The Global Language Monitor, an Austin, Texas, firm devoted to tracking worldwide trends in language, decreed that the millionth word to enter the English language is "Web 2.0."

"'Web 2.0' is a technical term meaning the next generation of World Wide Web products and services," trumpeted a company press release. "It has crossed from technical jargon into far wider circulation in the last six months."

According to the Global Language Monitor, a word must “meet the criteria of a minimum of 25,000 citations with the necessary breadth of geographic distribution, and depth of citations” to be inducted into the English language.

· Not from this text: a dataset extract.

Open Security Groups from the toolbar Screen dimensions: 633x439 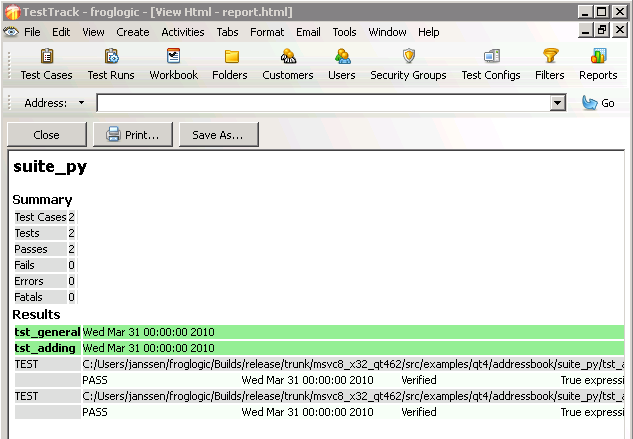point(408,64)

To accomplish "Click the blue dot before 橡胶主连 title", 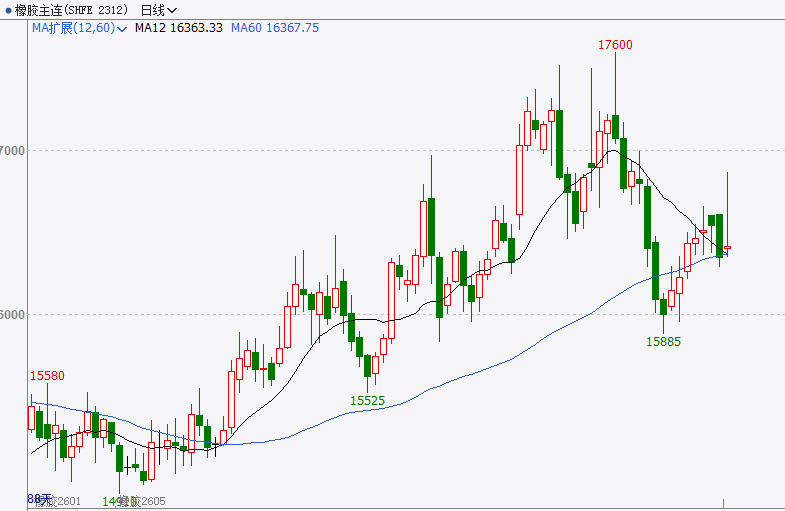I will pyautogui.click(x=5, y=10).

The company monitors both print and electronic media for those citations.

"Cloud computing" was also closely in the running for the millionth word, but found itself ultimately trounced by "Web 2.0." Other runners-up included "carbon neutral," "n00b," "slumdog" and "Jai Ho!"—the latter two familiar to anyone who sat through the Oscar-winning "Slumdog Millionaire."

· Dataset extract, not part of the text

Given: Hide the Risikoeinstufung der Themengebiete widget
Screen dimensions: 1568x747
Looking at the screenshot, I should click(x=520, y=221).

The Global Language Monitor claims that some 14.7 new English words are generated daily, or one roughly every 98 minutes.

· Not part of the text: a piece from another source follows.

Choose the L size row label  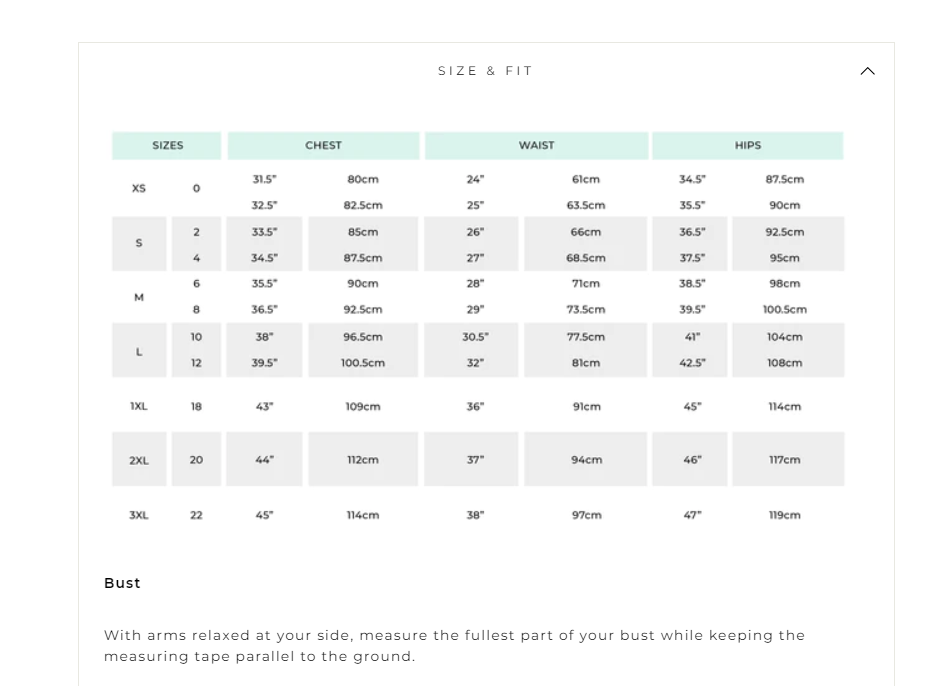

"English crossed the 1,000,000 word threshold on June 10, 2009 at 10:22 am GMT. However, some 400 years after the death of the Bard, the words and phrases were coined far from Stratford-Upon-Avon, emerging instead from Silicon Valley, India, China, and Poland, as well as Australia, Canada, the US and the UK," Paul JJ Payack, president and chief word analyst of the Global Language Monitor, said in a statement. "Never before have so many people been able to communicate so easily with so many others."

Not all linguists were enamored by the announcement.

"I think it's pure fraud," Geoffrey Nunberg, a linguistics professor at the University of California at Berkeley, told reporters, according to Reuters.

According to the company, the 1,000,001th word added to the English language was "financial tsunami."